With 100 or more of their own people killed in the attack on the Pentagon, the nation's military minds could not be more motivated to conquer what President Bush called "a different enemy than we have ever faced." If the objective is to capture or kill master terrorist Osama bin Laden, the Pentagon "has the target packages all ready," says a former Pentagon official. "They know where his locations are." But bin Laden has proved himself crafty, perhaps moving around recently in countries like Yemen. And the 1999 war over Kosovo and the 1998 missile strikes against Afghanistan demonstrated that airstrikes against something as big as whole military units may not be effective. The extraordinary killing may well justify a ground campaign to get bin Laden. Yet some military experts contend that simply capturing or killing him won't be enough, that nothing less than a war on bin Laden's network and other terrorist organizations around the world will prevent future terrorism on American soil. "I believe that if all we do is go after bin Laden, we will have accomplished very little in the long term," says John Warden, a former Air Force colonel who designed the air campaign during the Gulf War.
Ground troops? Bush's statement that the attacks were "acts of war" suggests that a ground operation inside Afghanistan—if not elsewhere—is indeed possible. And there are U.S. units trained for precisely such missions. Special operations units such as Operational Detachment Delta—"Delta Force"—may already be swinging into action. "If they've got the intel, I'd be highly surprised if they weren't going after him," says a retired general. Military resistance inside Afghanistan would be relatively minimal.

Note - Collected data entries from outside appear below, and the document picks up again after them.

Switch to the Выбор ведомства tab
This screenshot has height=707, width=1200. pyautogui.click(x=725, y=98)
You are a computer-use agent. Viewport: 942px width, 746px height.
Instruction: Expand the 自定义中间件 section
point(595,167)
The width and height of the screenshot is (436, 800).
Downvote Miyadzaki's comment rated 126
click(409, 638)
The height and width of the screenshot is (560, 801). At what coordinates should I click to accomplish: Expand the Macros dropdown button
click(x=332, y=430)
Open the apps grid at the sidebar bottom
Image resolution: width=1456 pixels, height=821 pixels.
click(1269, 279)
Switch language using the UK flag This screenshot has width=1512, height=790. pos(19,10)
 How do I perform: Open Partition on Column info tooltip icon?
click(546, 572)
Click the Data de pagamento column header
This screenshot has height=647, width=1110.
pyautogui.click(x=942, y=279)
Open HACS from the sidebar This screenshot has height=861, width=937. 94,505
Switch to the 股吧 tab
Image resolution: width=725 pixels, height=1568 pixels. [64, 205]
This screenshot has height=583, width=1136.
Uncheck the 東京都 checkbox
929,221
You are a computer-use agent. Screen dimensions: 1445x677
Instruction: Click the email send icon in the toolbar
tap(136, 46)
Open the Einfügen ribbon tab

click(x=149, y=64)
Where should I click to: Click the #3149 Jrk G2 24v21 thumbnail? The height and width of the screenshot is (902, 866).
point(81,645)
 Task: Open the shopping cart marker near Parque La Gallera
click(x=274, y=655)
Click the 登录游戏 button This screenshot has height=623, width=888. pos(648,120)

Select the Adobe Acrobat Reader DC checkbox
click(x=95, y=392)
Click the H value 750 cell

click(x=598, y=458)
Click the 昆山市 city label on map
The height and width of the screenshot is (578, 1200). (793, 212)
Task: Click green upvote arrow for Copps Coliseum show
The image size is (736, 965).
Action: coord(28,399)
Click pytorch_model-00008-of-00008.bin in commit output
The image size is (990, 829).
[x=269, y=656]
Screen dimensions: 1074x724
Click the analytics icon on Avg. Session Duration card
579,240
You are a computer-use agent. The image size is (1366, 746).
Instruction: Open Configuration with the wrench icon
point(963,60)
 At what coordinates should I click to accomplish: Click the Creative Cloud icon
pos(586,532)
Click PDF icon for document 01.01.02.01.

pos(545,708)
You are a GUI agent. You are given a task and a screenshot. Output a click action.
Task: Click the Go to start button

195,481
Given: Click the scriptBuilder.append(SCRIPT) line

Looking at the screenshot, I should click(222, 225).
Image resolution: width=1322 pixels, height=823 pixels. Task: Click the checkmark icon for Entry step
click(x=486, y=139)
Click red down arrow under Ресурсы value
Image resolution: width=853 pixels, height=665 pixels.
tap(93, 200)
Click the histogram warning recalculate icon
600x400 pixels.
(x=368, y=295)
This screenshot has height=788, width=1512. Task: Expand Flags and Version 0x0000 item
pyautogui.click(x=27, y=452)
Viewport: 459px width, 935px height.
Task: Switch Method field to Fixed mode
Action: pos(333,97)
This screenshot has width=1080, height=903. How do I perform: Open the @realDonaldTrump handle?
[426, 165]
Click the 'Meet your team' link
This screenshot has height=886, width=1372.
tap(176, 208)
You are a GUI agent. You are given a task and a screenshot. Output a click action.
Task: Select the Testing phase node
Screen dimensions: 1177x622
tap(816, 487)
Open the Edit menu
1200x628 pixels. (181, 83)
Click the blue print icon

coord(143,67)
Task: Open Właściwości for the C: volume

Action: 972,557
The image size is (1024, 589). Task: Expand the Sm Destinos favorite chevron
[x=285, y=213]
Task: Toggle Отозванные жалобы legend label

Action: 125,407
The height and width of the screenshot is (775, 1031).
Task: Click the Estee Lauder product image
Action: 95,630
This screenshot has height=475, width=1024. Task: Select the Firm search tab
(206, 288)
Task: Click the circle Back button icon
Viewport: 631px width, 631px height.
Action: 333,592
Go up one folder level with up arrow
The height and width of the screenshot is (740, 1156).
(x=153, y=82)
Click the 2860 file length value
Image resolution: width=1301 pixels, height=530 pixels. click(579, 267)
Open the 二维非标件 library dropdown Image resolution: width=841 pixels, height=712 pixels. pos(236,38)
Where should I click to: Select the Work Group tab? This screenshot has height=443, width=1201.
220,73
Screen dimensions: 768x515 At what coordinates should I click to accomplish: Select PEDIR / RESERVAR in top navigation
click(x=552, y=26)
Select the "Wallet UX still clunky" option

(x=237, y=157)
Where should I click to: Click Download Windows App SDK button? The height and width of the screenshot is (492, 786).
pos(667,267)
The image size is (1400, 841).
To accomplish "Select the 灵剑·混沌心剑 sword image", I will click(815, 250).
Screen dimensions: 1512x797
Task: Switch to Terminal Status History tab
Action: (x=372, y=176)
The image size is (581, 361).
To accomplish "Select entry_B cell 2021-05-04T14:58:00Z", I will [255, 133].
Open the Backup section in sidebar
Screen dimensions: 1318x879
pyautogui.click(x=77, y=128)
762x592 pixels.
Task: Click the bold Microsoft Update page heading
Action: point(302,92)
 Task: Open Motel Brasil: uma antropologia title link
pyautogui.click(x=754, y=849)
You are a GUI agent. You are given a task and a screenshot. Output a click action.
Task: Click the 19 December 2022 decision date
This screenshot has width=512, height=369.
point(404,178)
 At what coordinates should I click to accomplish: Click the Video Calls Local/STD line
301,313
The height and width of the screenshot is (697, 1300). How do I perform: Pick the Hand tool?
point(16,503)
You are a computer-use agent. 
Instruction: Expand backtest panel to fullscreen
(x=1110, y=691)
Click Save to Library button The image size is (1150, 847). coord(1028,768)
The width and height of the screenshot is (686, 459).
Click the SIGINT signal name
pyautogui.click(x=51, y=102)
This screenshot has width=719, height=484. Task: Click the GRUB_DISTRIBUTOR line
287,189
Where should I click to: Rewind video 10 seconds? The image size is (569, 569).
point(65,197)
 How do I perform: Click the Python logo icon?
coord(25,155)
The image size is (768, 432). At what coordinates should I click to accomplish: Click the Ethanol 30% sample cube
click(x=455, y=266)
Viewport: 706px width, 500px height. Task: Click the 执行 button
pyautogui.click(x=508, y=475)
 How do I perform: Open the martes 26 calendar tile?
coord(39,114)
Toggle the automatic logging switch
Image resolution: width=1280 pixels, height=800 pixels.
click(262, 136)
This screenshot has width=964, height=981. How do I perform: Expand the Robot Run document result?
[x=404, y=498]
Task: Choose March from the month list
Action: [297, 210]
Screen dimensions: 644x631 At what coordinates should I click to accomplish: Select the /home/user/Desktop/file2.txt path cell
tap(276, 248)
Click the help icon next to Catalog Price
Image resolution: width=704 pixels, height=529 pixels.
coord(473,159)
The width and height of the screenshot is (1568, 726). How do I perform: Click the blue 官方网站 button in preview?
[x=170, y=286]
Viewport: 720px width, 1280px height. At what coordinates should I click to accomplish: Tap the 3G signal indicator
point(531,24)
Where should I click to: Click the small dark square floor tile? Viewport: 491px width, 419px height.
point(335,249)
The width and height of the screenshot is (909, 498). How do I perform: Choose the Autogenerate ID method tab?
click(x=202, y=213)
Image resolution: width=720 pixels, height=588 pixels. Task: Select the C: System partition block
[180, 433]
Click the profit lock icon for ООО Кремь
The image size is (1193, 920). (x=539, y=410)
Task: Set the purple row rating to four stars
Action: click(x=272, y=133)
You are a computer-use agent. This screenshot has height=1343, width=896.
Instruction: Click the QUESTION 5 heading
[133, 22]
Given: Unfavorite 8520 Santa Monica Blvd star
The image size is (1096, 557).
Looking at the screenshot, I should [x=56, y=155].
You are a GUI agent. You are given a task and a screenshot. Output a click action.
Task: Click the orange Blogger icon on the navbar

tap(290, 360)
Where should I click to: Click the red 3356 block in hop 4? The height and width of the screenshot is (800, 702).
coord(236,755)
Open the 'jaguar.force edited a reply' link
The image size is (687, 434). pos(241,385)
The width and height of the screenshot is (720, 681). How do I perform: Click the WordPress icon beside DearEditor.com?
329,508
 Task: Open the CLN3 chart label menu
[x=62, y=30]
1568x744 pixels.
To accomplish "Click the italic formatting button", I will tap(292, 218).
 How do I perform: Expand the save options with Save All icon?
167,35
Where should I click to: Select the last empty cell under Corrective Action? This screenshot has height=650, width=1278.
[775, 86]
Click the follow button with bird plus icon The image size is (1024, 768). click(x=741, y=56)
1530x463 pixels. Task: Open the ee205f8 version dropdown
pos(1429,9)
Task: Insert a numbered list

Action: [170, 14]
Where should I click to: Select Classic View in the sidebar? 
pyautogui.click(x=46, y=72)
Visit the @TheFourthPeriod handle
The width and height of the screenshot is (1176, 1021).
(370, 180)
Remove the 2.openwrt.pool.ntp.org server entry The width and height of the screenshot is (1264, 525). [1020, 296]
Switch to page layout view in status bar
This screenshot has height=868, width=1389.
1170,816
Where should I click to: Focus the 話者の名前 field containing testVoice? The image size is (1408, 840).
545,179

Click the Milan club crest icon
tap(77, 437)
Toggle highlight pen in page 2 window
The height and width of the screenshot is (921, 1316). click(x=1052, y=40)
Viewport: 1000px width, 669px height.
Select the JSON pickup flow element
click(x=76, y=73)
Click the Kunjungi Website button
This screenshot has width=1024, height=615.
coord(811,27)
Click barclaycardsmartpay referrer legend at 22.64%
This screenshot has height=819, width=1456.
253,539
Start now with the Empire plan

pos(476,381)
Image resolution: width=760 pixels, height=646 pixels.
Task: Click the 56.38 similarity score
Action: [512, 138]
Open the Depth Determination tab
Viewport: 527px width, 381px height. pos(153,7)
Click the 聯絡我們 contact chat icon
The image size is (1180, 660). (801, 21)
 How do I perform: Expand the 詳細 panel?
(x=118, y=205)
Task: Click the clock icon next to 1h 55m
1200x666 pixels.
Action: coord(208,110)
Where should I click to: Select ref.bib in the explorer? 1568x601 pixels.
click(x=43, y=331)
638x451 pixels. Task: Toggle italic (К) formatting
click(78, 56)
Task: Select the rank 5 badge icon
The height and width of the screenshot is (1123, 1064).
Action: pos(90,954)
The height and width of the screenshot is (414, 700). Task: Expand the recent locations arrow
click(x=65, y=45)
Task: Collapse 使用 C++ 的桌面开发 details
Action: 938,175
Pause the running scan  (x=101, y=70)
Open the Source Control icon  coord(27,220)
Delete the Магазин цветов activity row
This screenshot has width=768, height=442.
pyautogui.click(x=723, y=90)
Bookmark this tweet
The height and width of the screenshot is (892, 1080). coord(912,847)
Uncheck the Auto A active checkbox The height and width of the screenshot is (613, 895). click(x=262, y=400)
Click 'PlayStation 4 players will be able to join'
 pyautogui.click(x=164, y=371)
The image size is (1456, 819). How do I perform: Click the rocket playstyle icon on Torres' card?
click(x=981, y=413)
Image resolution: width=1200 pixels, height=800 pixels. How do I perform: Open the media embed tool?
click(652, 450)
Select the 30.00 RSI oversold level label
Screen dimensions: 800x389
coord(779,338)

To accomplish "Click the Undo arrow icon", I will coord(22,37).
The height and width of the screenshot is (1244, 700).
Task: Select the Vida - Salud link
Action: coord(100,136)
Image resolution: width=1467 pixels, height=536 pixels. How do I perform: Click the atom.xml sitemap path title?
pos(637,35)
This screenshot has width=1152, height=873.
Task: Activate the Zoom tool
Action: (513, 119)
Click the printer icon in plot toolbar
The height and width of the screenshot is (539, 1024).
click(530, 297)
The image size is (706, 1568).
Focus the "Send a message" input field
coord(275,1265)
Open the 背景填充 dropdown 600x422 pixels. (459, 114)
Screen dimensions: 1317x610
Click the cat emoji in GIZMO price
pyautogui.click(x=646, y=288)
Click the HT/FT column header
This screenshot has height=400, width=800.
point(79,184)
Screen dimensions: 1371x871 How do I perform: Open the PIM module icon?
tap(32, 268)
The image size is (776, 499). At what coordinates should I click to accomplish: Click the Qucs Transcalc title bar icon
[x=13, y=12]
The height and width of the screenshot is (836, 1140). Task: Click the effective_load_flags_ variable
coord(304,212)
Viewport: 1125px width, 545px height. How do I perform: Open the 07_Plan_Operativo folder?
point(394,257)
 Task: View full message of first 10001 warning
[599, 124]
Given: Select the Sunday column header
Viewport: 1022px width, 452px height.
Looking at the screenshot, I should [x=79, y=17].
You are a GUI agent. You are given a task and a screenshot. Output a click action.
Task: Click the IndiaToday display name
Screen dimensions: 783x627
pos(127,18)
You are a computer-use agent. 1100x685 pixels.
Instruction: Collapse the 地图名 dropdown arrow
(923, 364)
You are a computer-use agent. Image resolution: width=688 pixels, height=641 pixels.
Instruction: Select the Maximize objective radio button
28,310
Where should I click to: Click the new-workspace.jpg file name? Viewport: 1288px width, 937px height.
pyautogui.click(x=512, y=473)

Support is likely also to come from outside the United States. For the first time, NATO is prepared to invoke its mutual defense clause—a provision of its charter that declares that an attack on one NATO nation is an attack on all—rais- ing the prospect of full NATO retaliation. "It's incredible that our allies would stand up and be counted," says one source close to the discussions. "Whatever the U.S. response, we have at least 18 others willing to join a military coalition."
Getting to landlocked Afghanistan would require support from Pakistan, which controls the air and ground routes from the Indian Ocean, where U.S. Navy ships would likely stage. Or, the United States could simply force its way in. That might have been unthinkable before, but "the rules have changed," says Butch Neal, former assistant commandant of the Marine Corps. Those rules could include a number of factors that until now have restrained U.S. military action. Concern about civilian deaths led the Pentagon to take some targets off the strike list for the 1998 missile attacks meant to avenge attacks on U.S. Embassies in Kenya and Tanzania and had a dramatic effect on target selection during the Kosovo War. Bin Laden reportedly surrounds himself with family members and other "innocents," a tactic favored by Saddam Hussein as well. Bush and his aides must now decide whether to disregard concern about harm to noncombatants. One strategist sees the 1986 bombing raids against Libya—which included attacks on the power grid and other parts of the infrastructure—as a precedent for much more massive retaliation for the September 11 attacks. "These are monumental decisions," says Neal. "But these are monumental events."